My sweet boy is 18 today! I still remember his birth so clearly. He was the easiest child to give birth to - I swear he just slipped out. He never made me sick during the pregnancy. He had the most gorgeous complexion and coloring even right after birth.
Then within an hour of his birth Kevin and I got the news that changed our lives - "your son has Down syndrome." Who could have predicted where that road has taken us?
Also, the sad news that he had pneumonia and had to stay in the hospital for 8 days. I couldn't take my baby home for Christmas.
The joys of having him roll over, sit up, and even walk ahead of predictions. The sorrows of teachers who couldn't find anything nice to say about him. The frustrations of being unable to keep track of Alec as he escaped the house and "ran away" time after time after time. The smiles he brings with his frequent hugs. The shock of being told he also has autism.
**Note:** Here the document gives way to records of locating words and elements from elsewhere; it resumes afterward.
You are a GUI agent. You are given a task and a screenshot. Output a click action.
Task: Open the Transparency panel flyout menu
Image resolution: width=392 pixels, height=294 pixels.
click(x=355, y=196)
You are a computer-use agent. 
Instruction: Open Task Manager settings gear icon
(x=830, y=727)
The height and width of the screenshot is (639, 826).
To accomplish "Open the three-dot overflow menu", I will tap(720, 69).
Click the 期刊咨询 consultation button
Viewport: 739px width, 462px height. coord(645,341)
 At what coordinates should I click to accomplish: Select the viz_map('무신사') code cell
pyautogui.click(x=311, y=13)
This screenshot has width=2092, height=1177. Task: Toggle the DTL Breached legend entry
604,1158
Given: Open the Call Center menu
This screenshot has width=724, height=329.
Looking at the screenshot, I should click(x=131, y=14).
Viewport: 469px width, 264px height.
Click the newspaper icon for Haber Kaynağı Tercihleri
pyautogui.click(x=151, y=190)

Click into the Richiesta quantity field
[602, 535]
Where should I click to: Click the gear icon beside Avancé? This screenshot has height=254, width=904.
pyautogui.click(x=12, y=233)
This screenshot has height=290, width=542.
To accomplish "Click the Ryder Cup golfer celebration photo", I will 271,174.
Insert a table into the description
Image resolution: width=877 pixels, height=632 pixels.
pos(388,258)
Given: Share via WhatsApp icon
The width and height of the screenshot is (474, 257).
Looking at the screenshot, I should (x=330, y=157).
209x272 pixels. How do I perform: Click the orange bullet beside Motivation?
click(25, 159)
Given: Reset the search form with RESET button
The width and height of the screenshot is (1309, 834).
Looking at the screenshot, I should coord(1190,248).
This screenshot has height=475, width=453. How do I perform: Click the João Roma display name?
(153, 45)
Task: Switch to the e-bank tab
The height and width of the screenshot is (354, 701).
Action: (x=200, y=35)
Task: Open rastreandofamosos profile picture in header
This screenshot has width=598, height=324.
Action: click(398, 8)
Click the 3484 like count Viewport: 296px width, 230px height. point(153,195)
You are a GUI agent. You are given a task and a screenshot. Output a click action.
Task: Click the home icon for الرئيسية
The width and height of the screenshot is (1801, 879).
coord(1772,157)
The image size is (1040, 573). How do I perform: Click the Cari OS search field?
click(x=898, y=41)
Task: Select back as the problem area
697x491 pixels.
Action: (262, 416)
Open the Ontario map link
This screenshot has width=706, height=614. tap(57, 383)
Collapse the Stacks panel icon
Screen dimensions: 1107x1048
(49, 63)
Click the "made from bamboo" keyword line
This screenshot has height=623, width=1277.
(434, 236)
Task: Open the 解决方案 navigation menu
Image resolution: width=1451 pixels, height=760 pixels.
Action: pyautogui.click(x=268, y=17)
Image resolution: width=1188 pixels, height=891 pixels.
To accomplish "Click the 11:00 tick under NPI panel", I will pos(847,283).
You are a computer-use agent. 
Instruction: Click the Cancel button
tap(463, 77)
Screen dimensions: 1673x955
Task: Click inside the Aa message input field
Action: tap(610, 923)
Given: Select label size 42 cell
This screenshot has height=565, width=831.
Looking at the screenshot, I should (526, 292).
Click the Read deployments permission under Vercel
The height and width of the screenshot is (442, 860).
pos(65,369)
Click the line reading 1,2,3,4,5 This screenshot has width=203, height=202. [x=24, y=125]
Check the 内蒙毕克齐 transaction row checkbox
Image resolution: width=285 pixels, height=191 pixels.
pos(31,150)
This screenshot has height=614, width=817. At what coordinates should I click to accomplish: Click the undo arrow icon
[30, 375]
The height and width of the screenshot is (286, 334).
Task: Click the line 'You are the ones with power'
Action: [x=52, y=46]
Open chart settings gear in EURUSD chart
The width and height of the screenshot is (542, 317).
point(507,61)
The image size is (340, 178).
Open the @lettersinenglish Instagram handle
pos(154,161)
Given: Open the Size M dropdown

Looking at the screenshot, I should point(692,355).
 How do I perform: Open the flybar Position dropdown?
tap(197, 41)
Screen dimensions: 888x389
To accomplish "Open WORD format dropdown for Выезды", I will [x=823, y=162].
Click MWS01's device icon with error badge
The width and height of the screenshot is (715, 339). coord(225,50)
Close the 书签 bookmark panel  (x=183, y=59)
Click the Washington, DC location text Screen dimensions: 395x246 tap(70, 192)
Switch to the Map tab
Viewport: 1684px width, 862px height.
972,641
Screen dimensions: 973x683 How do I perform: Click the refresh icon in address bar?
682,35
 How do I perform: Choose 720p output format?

The kindness of his classmates as they've asked him to dances, elected him Homecoming King, taken him to ball games, etc. The acceptance of Alec and his limitations by his siblings and their patience with him. The laughs at the funny things he says and does (writing Ashton Kutcher on the name line on his schoolwork). The weirdness of now having to go to court (against you) to petition for guardianship.
The emotions I experience in dealing with you have somehow seemed magnified - the joys are greater and the sorrows deeper. Life is never dull with you around. At times, I've thought you should count as 5 kids all by yourself. I've learned so much from you and been stretched beyond what I thought I'd be able to handle.
Alec, you are a blessing to have as a child and you bring joy to all who know you! Happy Birthday!
4 weeks ago
Very well-written! I can't believe he is already 18. Does he still love birthday parties as much as he used to?